* _TASK INSTRUCTIONS_
Would you give the entries below again, precisely as they are written?

=== Begin Enclosure ===

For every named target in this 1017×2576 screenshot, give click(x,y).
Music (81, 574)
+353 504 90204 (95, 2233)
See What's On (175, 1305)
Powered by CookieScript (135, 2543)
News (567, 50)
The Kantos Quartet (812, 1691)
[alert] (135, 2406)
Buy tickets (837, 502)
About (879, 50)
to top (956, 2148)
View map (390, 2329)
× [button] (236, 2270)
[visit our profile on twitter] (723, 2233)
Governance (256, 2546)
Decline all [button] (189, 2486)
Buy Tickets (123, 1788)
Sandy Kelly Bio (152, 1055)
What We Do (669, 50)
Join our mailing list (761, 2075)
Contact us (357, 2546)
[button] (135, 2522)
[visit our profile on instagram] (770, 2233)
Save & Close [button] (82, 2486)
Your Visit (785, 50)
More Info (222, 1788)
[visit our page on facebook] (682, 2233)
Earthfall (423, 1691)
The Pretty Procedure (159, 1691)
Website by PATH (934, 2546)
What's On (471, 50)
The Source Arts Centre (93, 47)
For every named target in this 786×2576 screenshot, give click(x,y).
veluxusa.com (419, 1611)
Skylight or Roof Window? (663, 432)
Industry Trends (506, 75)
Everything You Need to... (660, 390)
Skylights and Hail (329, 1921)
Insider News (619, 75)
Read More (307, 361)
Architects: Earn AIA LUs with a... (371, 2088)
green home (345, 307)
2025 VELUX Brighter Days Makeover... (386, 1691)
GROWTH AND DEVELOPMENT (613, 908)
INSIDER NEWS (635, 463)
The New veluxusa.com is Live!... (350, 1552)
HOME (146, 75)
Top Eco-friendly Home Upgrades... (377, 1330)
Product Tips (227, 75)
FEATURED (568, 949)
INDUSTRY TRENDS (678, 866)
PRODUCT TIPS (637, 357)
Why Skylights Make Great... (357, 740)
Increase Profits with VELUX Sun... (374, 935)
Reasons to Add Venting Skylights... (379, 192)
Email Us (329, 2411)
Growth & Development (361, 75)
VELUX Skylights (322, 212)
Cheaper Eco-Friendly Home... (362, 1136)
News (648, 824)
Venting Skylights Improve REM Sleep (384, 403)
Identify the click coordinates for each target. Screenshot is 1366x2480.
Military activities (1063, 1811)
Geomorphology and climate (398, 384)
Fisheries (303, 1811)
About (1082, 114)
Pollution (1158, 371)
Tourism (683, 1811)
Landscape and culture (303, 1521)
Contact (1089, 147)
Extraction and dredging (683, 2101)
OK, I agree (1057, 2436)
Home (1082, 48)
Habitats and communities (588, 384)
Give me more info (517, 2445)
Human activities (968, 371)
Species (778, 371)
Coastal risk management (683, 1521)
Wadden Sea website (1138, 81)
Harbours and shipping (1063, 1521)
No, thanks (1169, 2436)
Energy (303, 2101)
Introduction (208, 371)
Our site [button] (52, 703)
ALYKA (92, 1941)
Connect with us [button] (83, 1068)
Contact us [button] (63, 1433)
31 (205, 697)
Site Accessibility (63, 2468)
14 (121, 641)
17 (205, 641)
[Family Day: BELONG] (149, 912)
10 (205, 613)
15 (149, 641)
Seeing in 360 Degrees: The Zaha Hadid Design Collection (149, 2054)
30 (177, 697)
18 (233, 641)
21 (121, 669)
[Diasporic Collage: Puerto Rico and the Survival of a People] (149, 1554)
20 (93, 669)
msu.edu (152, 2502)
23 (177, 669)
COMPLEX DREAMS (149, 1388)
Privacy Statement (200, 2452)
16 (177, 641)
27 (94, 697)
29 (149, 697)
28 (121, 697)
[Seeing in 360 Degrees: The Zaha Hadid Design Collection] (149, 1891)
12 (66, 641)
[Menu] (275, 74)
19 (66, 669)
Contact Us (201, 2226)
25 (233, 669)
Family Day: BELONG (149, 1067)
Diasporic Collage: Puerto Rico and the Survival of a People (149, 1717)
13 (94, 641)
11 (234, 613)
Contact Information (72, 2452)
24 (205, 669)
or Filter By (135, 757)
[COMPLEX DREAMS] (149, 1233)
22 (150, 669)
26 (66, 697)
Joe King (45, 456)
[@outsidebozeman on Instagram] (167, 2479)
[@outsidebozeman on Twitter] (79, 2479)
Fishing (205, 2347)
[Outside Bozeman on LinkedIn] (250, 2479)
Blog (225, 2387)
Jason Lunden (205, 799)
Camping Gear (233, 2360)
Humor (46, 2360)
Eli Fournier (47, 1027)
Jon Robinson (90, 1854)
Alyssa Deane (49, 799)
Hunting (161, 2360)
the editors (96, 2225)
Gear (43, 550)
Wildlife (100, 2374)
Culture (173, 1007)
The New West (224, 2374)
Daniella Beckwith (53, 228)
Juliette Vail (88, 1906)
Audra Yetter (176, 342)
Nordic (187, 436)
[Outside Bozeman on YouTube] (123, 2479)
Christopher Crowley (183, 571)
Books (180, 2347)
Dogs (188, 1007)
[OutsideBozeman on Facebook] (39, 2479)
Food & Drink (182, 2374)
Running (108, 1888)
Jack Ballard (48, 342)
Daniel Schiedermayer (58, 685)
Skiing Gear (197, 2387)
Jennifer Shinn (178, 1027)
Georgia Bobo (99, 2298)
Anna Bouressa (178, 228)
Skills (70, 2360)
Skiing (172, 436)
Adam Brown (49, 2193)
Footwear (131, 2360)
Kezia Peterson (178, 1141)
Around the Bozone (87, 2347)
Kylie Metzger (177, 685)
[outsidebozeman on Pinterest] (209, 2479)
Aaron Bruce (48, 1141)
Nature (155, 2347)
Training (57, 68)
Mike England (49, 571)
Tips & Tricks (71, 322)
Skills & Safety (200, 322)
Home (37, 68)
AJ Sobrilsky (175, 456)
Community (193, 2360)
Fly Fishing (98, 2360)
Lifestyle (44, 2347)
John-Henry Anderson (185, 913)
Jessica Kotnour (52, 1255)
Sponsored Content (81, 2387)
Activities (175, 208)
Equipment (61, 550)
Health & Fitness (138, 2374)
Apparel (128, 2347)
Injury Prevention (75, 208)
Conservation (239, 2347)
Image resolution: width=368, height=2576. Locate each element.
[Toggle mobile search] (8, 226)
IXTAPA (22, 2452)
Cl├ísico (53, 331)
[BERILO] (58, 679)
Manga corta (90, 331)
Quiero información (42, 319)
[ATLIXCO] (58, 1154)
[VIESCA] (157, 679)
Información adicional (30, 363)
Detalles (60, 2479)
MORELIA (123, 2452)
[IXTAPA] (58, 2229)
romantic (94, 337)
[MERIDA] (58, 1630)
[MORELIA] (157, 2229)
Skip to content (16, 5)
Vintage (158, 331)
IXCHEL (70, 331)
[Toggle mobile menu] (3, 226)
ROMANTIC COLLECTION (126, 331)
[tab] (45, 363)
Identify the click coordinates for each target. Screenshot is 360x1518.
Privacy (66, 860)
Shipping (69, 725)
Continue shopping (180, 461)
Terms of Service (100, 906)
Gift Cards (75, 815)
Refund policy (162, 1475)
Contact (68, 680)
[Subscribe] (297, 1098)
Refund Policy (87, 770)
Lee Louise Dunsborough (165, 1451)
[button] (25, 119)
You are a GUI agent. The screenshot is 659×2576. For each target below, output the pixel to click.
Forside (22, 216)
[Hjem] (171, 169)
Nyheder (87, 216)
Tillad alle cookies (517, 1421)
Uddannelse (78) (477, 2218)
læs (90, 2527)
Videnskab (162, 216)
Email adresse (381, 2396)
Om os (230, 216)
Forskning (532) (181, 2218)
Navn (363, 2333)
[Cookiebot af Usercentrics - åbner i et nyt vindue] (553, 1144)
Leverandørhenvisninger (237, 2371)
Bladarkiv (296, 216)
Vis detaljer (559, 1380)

=== End Enclosure ===

* _WRITTEN ANSWER_
For every named target in this 1017×2576 screenshot, give click(x,y).
Music (81, 574)
+353 504 90204 (95, 2233)
See What's On (175, 1305)
Powered by CookieScript (135, 2543)
News (567, 50)
The Kantos Quartet (812, 1691)
[alert] (135, 2406)
Buy tickets (837, 502)
About (879, 50)
to top (956, 2148)
View map (390, 2329)
× [button] (236, 2270)
[visit our profile on twitter] (723, 2233)
Governance (256, 2546)
Decline all [button] (189, 2486)
Buy Tickets (123, 1788)
Sandy Kelly Bio (152, 1055)
What We Do (669, 50)
Join our mailing list (761, 2075)
Contact us (357, 2546)
[button] (135, 2522)
[visit our profile on instagram] (770, 2233)
Save & Close [button] (82, 2486)
Your Visit (785, 50)
More Info (222, 1788)
[visit our page on facebook] (682, 2233)
Earthfall (423, 1691)
The Pretty Procedure (159, 1691)
Website by PATH (934, 2546)
What's On (471, 50)
The Source Arts Centre (93, 47)
For every named target in this 786×2576 screenshot, give click(x,y).
veluxusa.com (419, 1611)
Skylight or Roof Window? (663, 432)
Industry Trends (506, 75)
Everything You Need to... (660, 390)
Skylights and Hail (329, 1921)
Insider News (619, 75)
Read More (307, 361)
Architects: Earn AIA LUs with a... (371, 2088)
green home (345, 307)
2025 VELUX Brighter Days Makeover... (386, 1691)
GROWTH AND DEVELOPMENT (613, 908)
INSIDER NEWS (635, 463)
The New veluxusa.com is Live!... (350, 1552)
HOME (146, 75)
Top Eco-friendly Home Upgrades... (377, 1330)
Product Tips (227, 75)
FEATURED (568, 949)
INDUSTRY TRENDS (678, 866)
PRODUCT TIPS (637, 357)
Why Skylights Make Great... (357, 740)
Increase Profits with VELUX Sun... (374, 935)
Reasons to Add Venting Skylights... (379, 192)
Email Us (329, 2411)
Growth & Development (361, 75)
VELUX Skylights (322, 212)
Cheaper Eco-Friendly Home... (362, 1136)
News (648, 824)
Venting Skylights Improve REM Sleep (384, 403)
Identify the click coordinates for each target. Screenshot is 1366x2480.
Military activities (1063, 1811)
Geomorphology and climate (398, 384)
Fisheries (303, 1811)
About (1082, 114)
Pollution (1158, 371)
Tourism (683, 1811)
Landscape and culture (303, 1521)
Contact (1089, 147)
Extraction and dredging (683, 2101)
OK, I agree (1057, 2436)
Home (1082, 48)
Habitats and communities (588, 384)
Give me more info (517, 2445)
Human activities (968, 371)
Species (778, 371)
Coastal risk management (683, 1521)
Wadden Sea website (1138, 81)
Harbours and shipping (1063, 1521)
No, thanks (1169, 2436)
Energy (303, 2101)
Introduction (208, 371)
Our site [button] (52, 703)
ALYKA (92, 1941)
Connect with us [button] (83, 1068)
Contact us [button] (63, 1433)
31 (205, 697)
Site Accessibility (63, 2468)
14 (121, 641)
17 (205, 641)
[Family Day: BELONG] (149, 912)
10 (205, 613)
15 (149, 641)
Seeing in 360 Degrees: The Zaha Hadid Design Collection (149, 2054)
30 (177, 697)
18 (233, 641)
21 (121, 669)
[Diasporic Collage: Puerto Rico and the Survival of a People] (149, 1554)
20 (93, 669)
msu.edu (152, 2502)
23 (177, 669)
COMPLEX DREAMS (149, 1388)
Privacy Statement (200, 2452)
16 (177, 641)
27 (94, 697)
29 (149, 697)
28 (121, 697)
[Seeing in 360 Degrees: The Zaha Hadid Design Collection] (149, 1891)
12 (66, 641)
[Menu] (275, 74)
19 (66, 669)
Contact Us (201, 2226)
25 (233, 669)
Family Day: BELONG (149, 1067)
Diasporic Collage: Puerto Rico and the Survival of a People (149, 1717)
13 (94, 641)
11 (234, 613)
Contact Information (72, 2452)
24 (205, 669)
or Filter By (135, 757)
[COMPLEX DREAMS] (149, 1233)
22 (150, 669)
26 (66, 697)
Joe King (45, 456)
[@outsidebozeman on Instagram] (167, 2479)
[@outsidebozeman on Twitter] (79, 2479)
Fishing (205, 2347)
[Outside Bozeman on LinkedIn] (250, 2479)
Blog (225, 2387)
Jason Lunden (205, 799)
Camping Gear (233, 2360)
Humor (46, 2360)
Eli Fournier (47, 1027)
Jon Robinson (90, 1854)
Alyssa Deane (49, 799)
Hunting (161, 2360)
the editors (96, 2225)
Gear (43, 550)
Wildlife (100, 2374)
Culture (173, 1007)
The New West (224, 2374)
Daniella Beckwith (53, 228)
Juliette Vail (88, 1906)
Audra Yetter (176, 342)
Nordic (187, 436)
[Outside Bozeman on YouTube] (123, 2479)
Christopher Crowley (183, 571)
Books (180, 2347)
Dogs (188, 1007)
[OutsideBozeman on Facebook] (39, 2479)
Food & Drink (182, 2374)
Running (108, 1888)
Jack Ballard (48, 342)
Daniel Schiedermayer (58, 685)
Skiing Gear (197, 2387)
Jennifer Shinn (178, 1027)
Georgia Bobo (99, 2298)
Anna Bouressa (178, 228)
Skills (70, 2360)
Skiing (172, 436)
Adam Brown (49, 2193)
Footwear (131, 2360)
Kezia Peterson (178, 1141)
Around the Bozone (87, 2347)
Kylie Metzger (177, 685)
[outsidebozeman on Pinterest] (209, 2479)
Aaron Bruce (48, 1141)
Nature (155, 2347)
Training (57, 68)
Mike England (49, 571)
Tips & Tricks (71, 322)
Skills & Safety (200, 322)
Home (37, 68)
AJ Sobrilsky (175, 456)
Community (193, 2360)
Fly Fishing (98, 2360)
Lifestyle (44, 2347)
John-Henry Anderson (185, 913)
Jessica Kotnour (52, 1255)
Sponsored Content (81, 2387)
Activities (175, 208)
Equipment (61, 550)
Health & Fitness (138, 2374)
Apparel (128, 2347)
Injury Prevention (75, 208)
Conservation (239, 2347)
Image resolution: width=368, height=2576. Locate each element.
[Toggle mobile search] (8, 226)
IXTAPA (22, 2452)
Cl├ísico (53, 331)
[BERILO] (58, 679)
Manga corta (90, 331)
Quiero información (42, 319)
[ATLIXCO] (58, 1154)
[VIESCA] (157, 679)
Información adicional (30, 363)
Detalles (60, 2479)
MORELIA (123, 2452)
[IXTAPA] (58, 2229)
romantic (94, 337)
[MERIDA] (58, 1630)
[MORELIA] (157, 2229)
Skip to content (16, 5)
Vintage (158, 331)
IXCHEL (70, 331)
[Toggle mobile menu] (3, 226)
ROMANTIC COLLECTION (126, 331)
[tab] (45, 363)
Identify the click coordinates for each target. Screenshot is 360x1518.
Privacy (66, 860)
Shipping (69, 725)
Continue shopping (180, 461)
Terms of Service (100, 906)
Gift Cards (75, 815)
Refund policy (162, 1475)
Contact (68, 680)
[Subscribe] (297, 1098)
Refund Policy (87, 770)
Lee Louise Dunsborough (165, 1451)
[button] (25, 119)
You are a GUI agent. The screenshot is 659×2576. For each target below, output the pixel to click.
Forside (22, 216)
[Hjem] (171, 169)
Nyheder (87, 216)
Tillad alle cookies (517, 1421)
Uddannelse (78) (477, 2218)
læs (90, 2527)
Videnskab (162, 216)
Email adresse (381, 2396)
Om os (230, 216)
Forskning (532) (181, 2218)
Navn (363, 2333)
[Cookiebot af Usercentrics - åbner i et nyt vindue] (553, 1144)
Leverandørhenvisninger (237, 2371)
Bladarkiv (296, 216)
Vis detaljer (559, 1380)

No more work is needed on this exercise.